Lihat ke Halaman Asli

Yose Revela

TERVERIFIKASI

Freelance

Sengkarut Kriteria Batas Usia Kerja

Diperbarui: 6 Agustus 2024   08:56

Kompasiana adalah platform blog. Konten ini menjadi tanggung jawab bloger dan tidak mewakili pandangan redaksi Kompas.

(Kompas.com)

Judul di atas adalah satu pertanyaan sekaligus kritik yang muncul di pikiran saya, ketika melihat masih jamaknya batas usia dalam kriteria lowongan kerja. Sebagai difabel, saya biasa melihat ini sebagai filter tanda "verboden" yang sejajar dengan syarat "sehat jasmani rohani".

Maklum, rata-rata batas umur yang biasa dipasang adalah 23-25 tahun. Otomatis, jika batasan umur ini di-combo dengan "syarat sehat jasmani dan rohani", itu sama dengan jalan yang dipasang tanda verboden dan marka beton permanen.

Ini belum termasuk kalau ada "jalur orang dalam" atau sejenisnya. Kalau pekerjaan itu sebagai atlet atau aparat keamanan, batasan usia masih bisa dimengerti, tapi bagaimana dengan posisi pegawai biasa?

Boleh saja pihak pemberi kerja beralasan, mereka butuh pekerja yang masih prima dan bisa bekerja dalam jangka panjang. Masalahnya, alasan ini sudah tidak relevan dengan tren masa edar tenaga kerja yang cenderung semakin pendek di satu tempat.

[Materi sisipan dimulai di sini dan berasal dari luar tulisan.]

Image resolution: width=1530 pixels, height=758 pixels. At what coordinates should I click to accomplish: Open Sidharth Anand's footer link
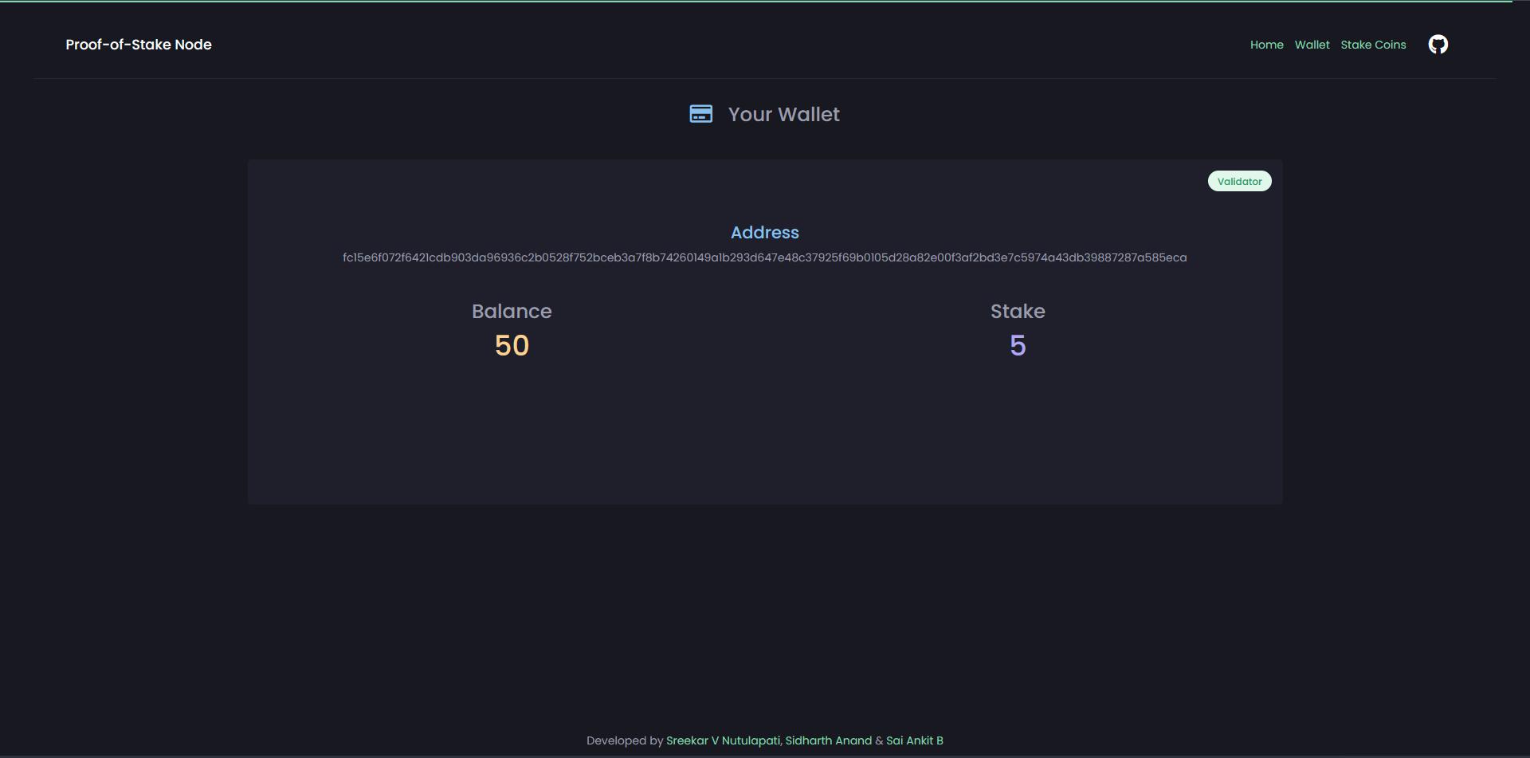pyautogui.click(x=828, y=740)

Tidak seperti 2-3 dekade lalu, sudah semakin sedikit tenaga kerja yang bekerja sampai puluhan tahun atau pensiun di satu tempat. Tren ini semakin nyata, ketika Omnibus Law disahkan pemerintah.

Undang-Undang ini lalu menjadikan ikatan kerja dalam kontrak jangka pendek (6 bulan atau kurang) menjadi satu fenomena umum, yang justru melanggengkan ruang diskriminasi usia tenaga kerja. Apa boleh buat, usia 26 tahun ke atas jadi terlihat seperti sudah jompo.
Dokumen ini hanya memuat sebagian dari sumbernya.